Attorney Michael LeBarbera told the board that leaving the Ferlita Macaroni Factory building standing posed an economic hardship for owner Les Thompson. Simply stabilizing the structure, which has had no roof since it collapsed in 2007, would cost nearly $200,000, he said. Rehabilitating it fully would cost more than $1 million.
Thompson bought the building on 22nd Street in Ybor City in 1985. It's worth about $51,000, according to the Hillsborough County property appraiser.
"He never has been able to obtain financing, never been able to obtain insurance on the building," LeBarbera said.
Giuseppe Ferlita built the factory at 1607 N 22nd St. in 1923. Its columns and ornate entries echo those of the ethnic social clubs nearby.
The company moved its operation to West Tampa in 1936, and the building changed hands multiple times. Owners have been cited numerous times for code violations.

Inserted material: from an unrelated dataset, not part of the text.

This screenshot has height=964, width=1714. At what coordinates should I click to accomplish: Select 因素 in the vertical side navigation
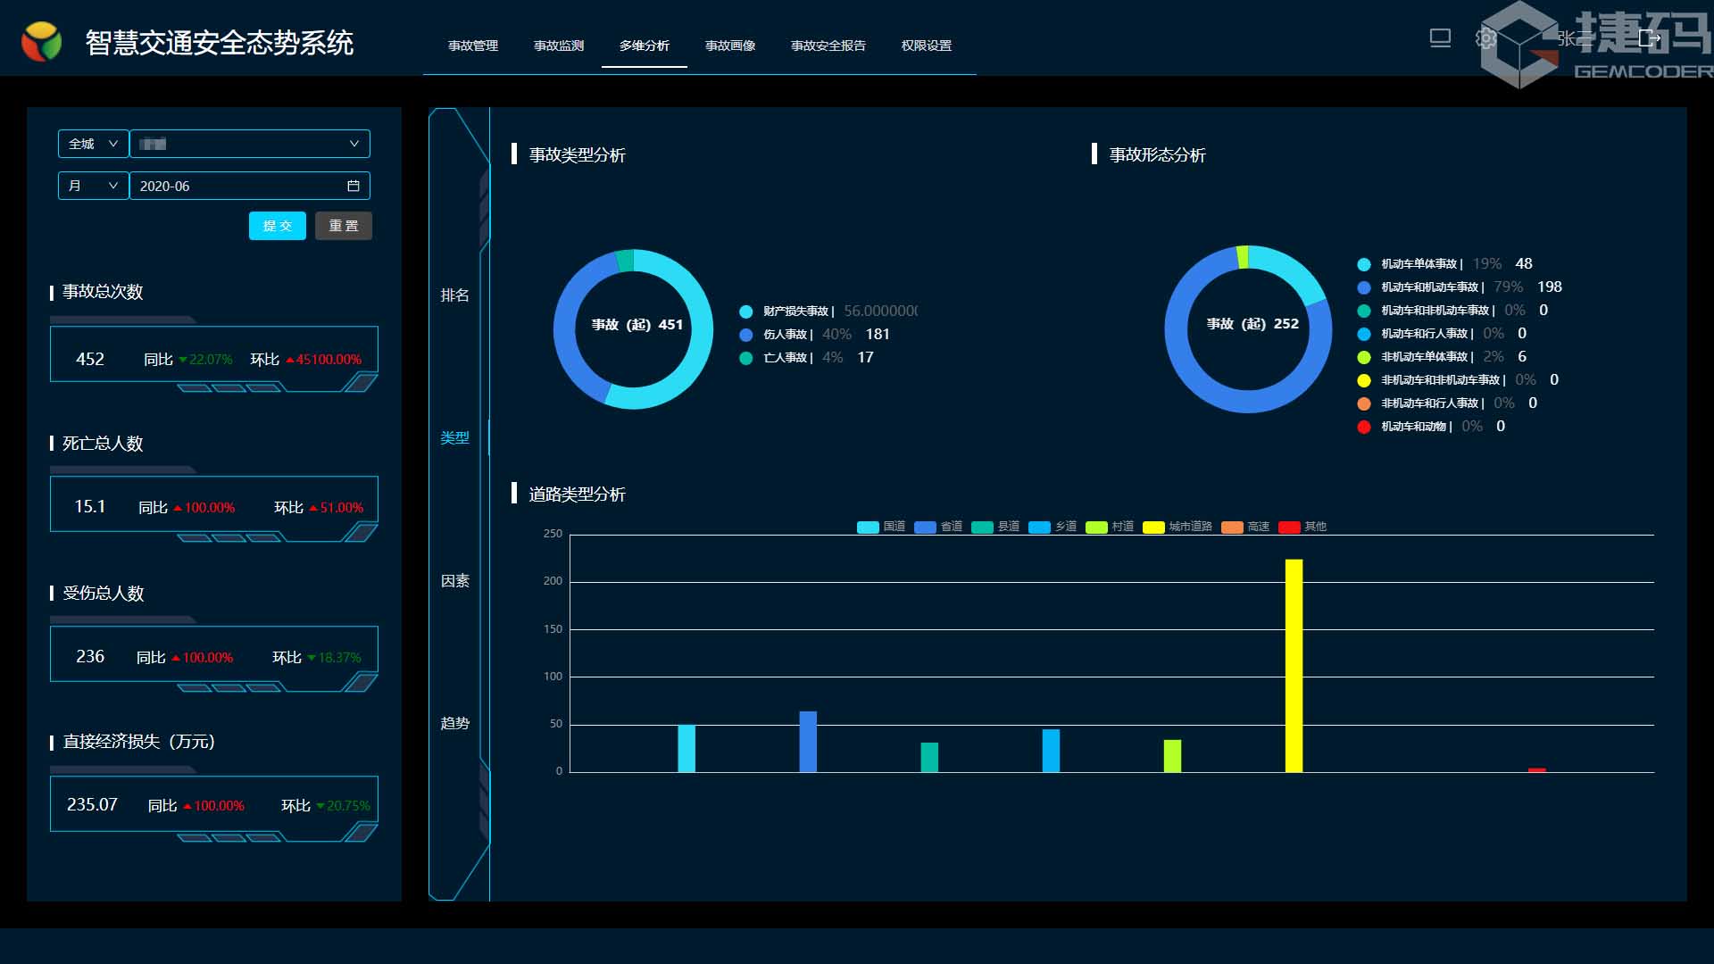click(x=454, y=581)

The walls are buckling and bowing, and the mortar has crumbled to the point where bricks can be removed by hand.
"I understand the heritage. I understand the history. Emotionally, I hate to be here," LeBarbera said. "It's a landmark. It's a landmark that we can't save, we can't finance and we can't afford to fix."
Ethan Loeb, another attorney for Thompson, said if the demolition permit wasn't granted, it would be considered a taking of personal property and could end up in court.

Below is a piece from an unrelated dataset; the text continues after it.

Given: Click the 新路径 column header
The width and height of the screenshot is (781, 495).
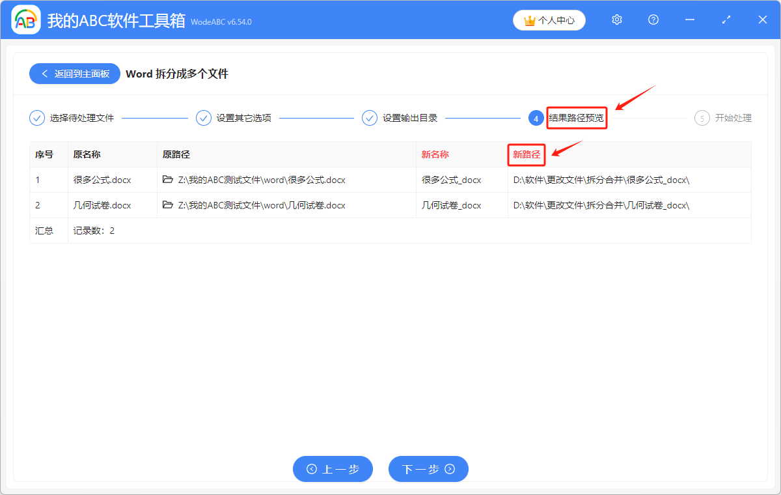Looking at the screenshot, I should tap(526, 154).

"If we cannot demolish this structure, there will be no economically feasible use left," he said.
City officials, though, said the building could be stabilized for less than $75,000.
Dennis Fernandez, the city's historic preservation manager, said Thompson knew the building was in a historic district when he bought it more than 20 years ago, but has taken no steps to maintain the structure.

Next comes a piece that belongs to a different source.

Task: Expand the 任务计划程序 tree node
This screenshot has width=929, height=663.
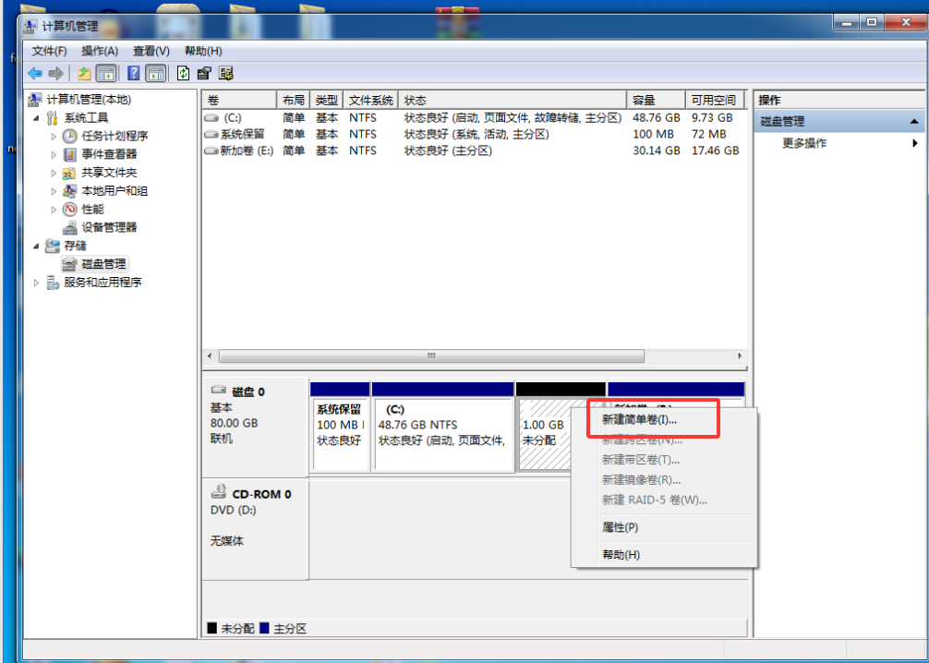Action: coord(54,136)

And he said that with Ybor City blossoming, there are plenty of options for redeveloping the property with the building in place.
"Sometimes it just takes some time to come up with solutions and allow for redevelopment to happen," Fernandez said.
Thompson was originally scheduled to go before the Barrio Latino Commission in April to request the demolition permit. But that was delayed as he tried to work out a deal to donate the building to the Italian Club. In the end, the social club determined that renovations would be too expensive and the property didn't have enough parking.
Nearly 20 people spoke out against the demolition request.
"It is a very special building," said Fran Costantino, one of Ybor City's most vocal boosters. "You cannot be afraid of litigation. You have to do the right thing, and that is to save this building."
Don Barco owns a cigar bar in an Ybor building about the same age as the old pasta factory. Over the years, he said, he has had to make numerous repairs, which the owner of an old building should expect.
"This is one of the most irresponsible ownership of buildings that I've seen in Ybor City," he said, noting that if all the district's property owners were so lax the district would cease to exist.
Commission members agreed.
"There's plenty of evidence of neglect through the years," said commission member Steve Marlowe.
Thompson said after the hearing that he doesn't have immediate plans to appeal the decision to the City Council.
"I'm tired of fighting over a little old building that's not worth anything but romance," he said.